Records to process below:

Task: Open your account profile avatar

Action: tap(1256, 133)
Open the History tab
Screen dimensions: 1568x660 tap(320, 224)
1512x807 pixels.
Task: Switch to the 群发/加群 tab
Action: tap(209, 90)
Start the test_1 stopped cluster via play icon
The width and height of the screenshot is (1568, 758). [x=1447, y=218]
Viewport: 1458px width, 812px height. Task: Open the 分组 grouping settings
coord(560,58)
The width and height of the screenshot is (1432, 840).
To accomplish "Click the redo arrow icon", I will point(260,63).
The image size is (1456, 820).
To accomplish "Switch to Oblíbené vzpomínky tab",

End of Records to process.

Exercise directions ->
Each line from the one with "Open the History tab" to the end of the material should be duplicated exactly, and no other line.

Solution ->
Open the History tab
Screen dimensions: 1568x660 tap(320, 224)
1512x807 pixels.
Task: Switch to the 群发/加群 tab
Action: tap(209, 90)
Start the test_1 stopped cluster via play icon
The width and height of the screenshot is (1568, 758). [x=1447, y=218]
Viewport: 1458px width, 812px height. Task: Open the 分组 grouping settings
coord(560,58)
The width and height of the screenshot is (1432, 840).
To accomplish "Click the redo arrow icon", I will point(260,63).
The image size is (1456, 820).
To accomplish "Switch to Oblíbené vzpomínky tab",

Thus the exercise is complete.